Excerpt:

★ ★ ★ ★ ★ ★ ★

[R-sig-ME] Scaling the response of a linear model to different factor groups
Daniel Rubi
daniel_rubi at ymail.com
Wed Jul 22 04:17:36 CEST 2015
Thanks a lot.
--------------------------------------------
On Tue, 7/21/15, Thierry Onkelinx <thierry.onkelinx at inbo.be> wrote:
Subject: Re: [R-sig-ME] Scaling the response of a linear model to different factor groups
To: "Daniel Rubi" <daniel_rubi at ymail.com>
Cc: "r-sig-mixed-models at r-project.org" <r-sig-mixed-models at r-project.org>
Date: Tuesday, July 21, 2015, 4:07 AM
Dear
Daniel,
You answered your
first question yourself: if you don't add the
interaction then effect of whisker_row is forced to be
identical between the species. The interaction seems to be
required from an ecological point of view.
I would not standardise the whisker
lengths. I find that is makes the model harder to interpret.
Instead, rather think about the whether the effects of
species and whisker_row is additive of multiplicative. E.g.
do you want to express the difference between the first and
second rows to be x mm (additive) or rather as the second
row is x% of the first row (multiplicative). The additive
model is plain lmm. You get the multiplicative model by log
transforming the length or by using a gamma distribution
with log link.
Best
regards,
ir. Thierry Onkelinx
Instituut voor natuur- en bosonderzoek /
Research Institute for Nature and Forest
team Biometrie & Kwaliteitszorg / team
Biometrics & Quality Assurance
Kliniekstraat 25
1070
Anderlecht
Belgium
To call in the statistician after the
experiment is done may be no more than asking him to perform
a post-mortem examination: he may be able to say what the
experiment died of. ~ Sir Ronald Aylmer Fisher
The plural of anecdote is not data. ~ Roger
Brinner
The combination of some data and an
aching desire for an answer does not ensure that a
reasonable answer can be extracted from a given body of
data. ~ John Tukey
2015-07-18 20:55 GMT+02:00
Daniel Rubi <daniel_rubi at ymail.com>:
I hope this question is general
enough to be of broad interest.

★ ★ ★ ★ ★ ★ ★

Dataset excerpts:

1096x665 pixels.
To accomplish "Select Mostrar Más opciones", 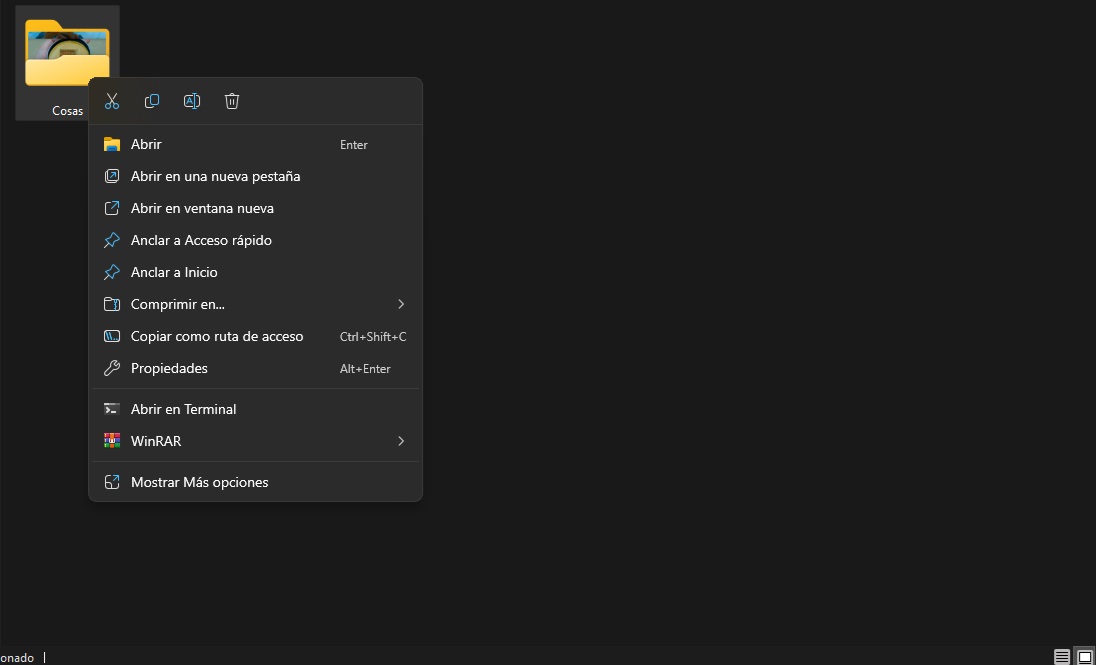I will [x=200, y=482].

★ ★ ★ ★ ★ ★ ★

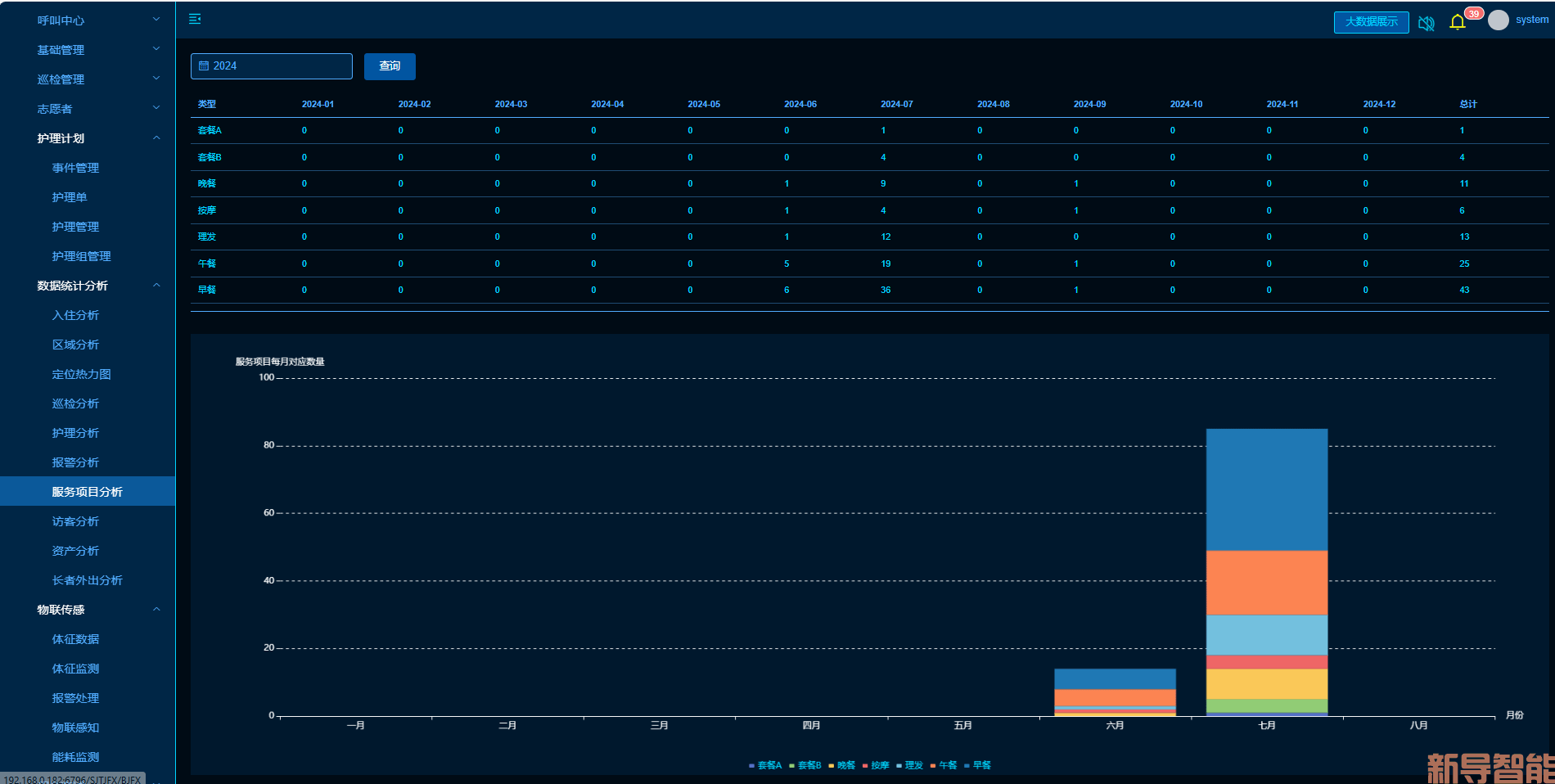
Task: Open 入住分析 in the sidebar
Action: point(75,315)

★ ★ ★ ★ ★ ★ ★

According to the email reply about scaling whisker lengths, what are the two ways to get the multiplicative model?

By log transforming the length or by using a gamma distribution with log link.